Eğilmez’in hesaplamasına göre 2022’de Hazine’ye 92,5 milyar TL, 2023’te 59,5 milyar TL yük binen sistem, toplamda 8,7 milyar dolar doğrudan maliyet oluşturdu. TCMB’nin 2023’te 818,2 milyar TL, 2024’te 700,4 milyar TL zarar açıklaması ve bu zararların yüzde 90’ının KKM kaynaklı olduğu varsayımıyla yapılan hesaplamalar, Merkez Bankası’nın toplam maliyetini 50,2 milyar dolar olarak gösterdi.

2022 yılına kadar kâr edip bu kârının büyük kısmını Hazine’ye (bütçeye) aktaran TCMB’nin 2023 yılında 818,2 ve 2024 yılında 700,4 milyar lira zarar açıklamış olması… bu zararların önemli bölümünün KKM’den kaynaklandığını düşünmemize yol açıyor.

Eğilmez, 23 Ağustos 2025 itibarıyla yeni hesap açılmasına son verilen KKM’de hâlen 440,5 milyar TL (10,9 milyar dolar) bakiye bulunduğunu belirtti. Bu nedenle sistemin maliyet oluşturmaya devam ettiğine dikkat çekerek, 58,9 milyar dolarlık maliyetin önümüzdeki dönemde daha da artabileceğini ifade etti.

‘BÜTÇEYE KÂR PAYI AKTARAMADI’

Yazıda öne çıkan diğer bir nokta, vergi kayıpları ve carry trade kaynaklı maliyetlerin analize dahil edilmemesi oldu. Eğilmez, KKM’de elde edilen faiz ve kur farkı gelirlerinden vergi kesintisi yapılmamasının, TCMB’nin zararları nedeniyle bütçeye kâr payı aktaramamasının ve bunun sonucunda Hazine’nin ek borçlanmak zorunda kalmasının dikkate alınmadığını vurguladı.

Eğer faizler düşürülerek KKM yoluyla normalde bankaların ödemesi gereken faizleri Hazine ve TCMB üstlenmeseydi… bankaların ödeyeceği faizlerden vergi kesintisi yaparak bunları Hazine’ye ödemesi gerekecekti, dolayısıyla bütçe maliyetle karşılaşmak yerine gelir elde edecekti.
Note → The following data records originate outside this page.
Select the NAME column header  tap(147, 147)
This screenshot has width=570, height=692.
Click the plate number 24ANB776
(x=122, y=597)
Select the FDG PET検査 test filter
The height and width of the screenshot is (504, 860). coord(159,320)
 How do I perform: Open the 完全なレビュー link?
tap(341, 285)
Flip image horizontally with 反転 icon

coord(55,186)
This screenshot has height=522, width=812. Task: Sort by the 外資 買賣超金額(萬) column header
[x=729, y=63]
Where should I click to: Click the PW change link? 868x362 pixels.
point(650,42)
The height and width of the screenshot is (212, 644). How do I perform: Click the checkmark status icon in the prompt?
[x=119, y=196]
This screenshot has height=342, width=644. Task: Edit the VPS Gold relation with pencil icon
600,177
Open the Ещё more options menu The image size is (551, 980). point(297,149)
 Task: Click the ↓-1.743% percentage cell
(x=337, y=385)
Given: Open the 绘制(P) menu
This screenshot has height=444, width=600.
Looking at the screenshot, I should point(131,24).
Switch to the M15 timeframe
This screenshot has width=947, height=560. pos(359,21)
TCMB’nin zararı önemli ölçüde zorunlu karşılıklarla finanse edilmiş, TCMB bu karşılıklara faiz ödemiştir. TCMB’nin maliyeti hesaplanırken bu ödemelerin de dikkate alınması gerekir.
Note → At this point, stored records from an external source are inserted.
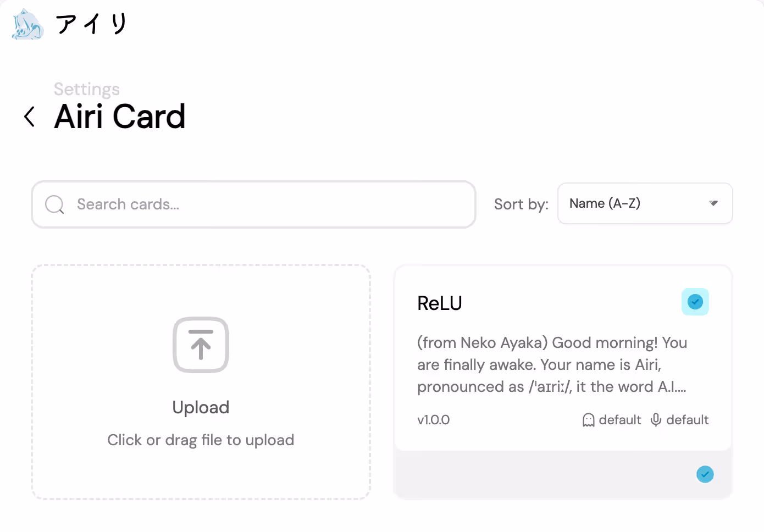This screenshot has width=764, height=532.
Task: Change sorting from Name (A-Z)
Action: (645, 203)
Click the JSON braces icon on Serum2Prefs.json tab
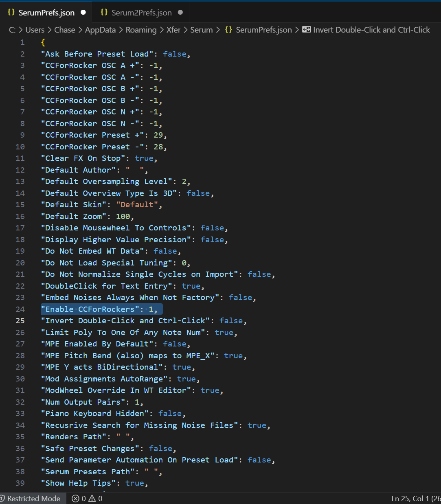The image size is (441, 504). pyautogui.click(x=104, y=13)
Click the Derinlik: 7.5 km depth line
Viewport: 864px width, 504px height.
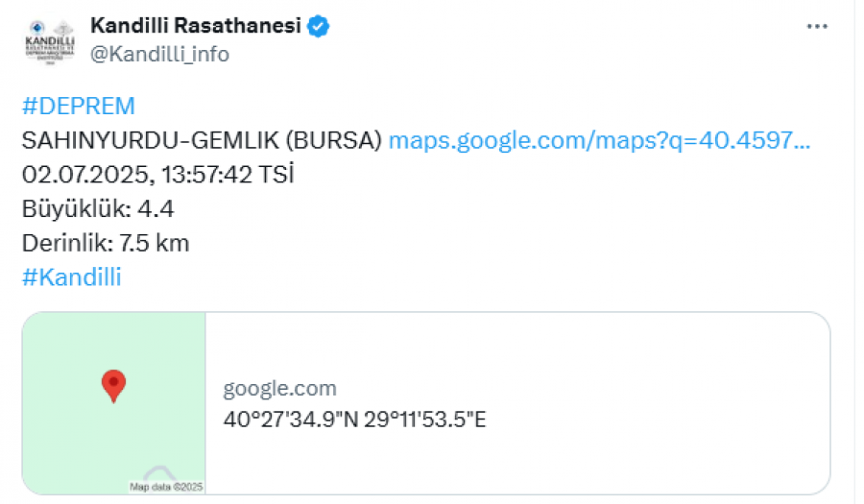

‘ÜLKEYE BÜYÜK BİR MALİYET YÜKLEDİ’

Eğilmez, bu mekanizmanın ülkeye ciddi bir maliyet yüklediğini belirtti. Bir örnek vererek, bir kişinin bir yılda yüzde 34’e varan dolar getirisi elde edebildiğini vurguladı:

Böyle bir dolar faizini dünyanın hiçbir yerinde elde etmek mümkün değildir.

Mahfi Eğilmez, Merkez Bankası’nın da Hazine gibi KKM nedeniyle yaptığı ödemeleri kamuoyuna açıklaması gerektiğini ifade etti:

Eğilmez, “Hazine ve Maliye Bakanlığı KKM’den kendisine düşen ödemeleri nasıl kuruşuna kadar hesaplayıp yayınlamışsa aynı işi TCMB’nin de yapması şeffaflık politikasının bir gereğidir” ifadelerinde bulundu.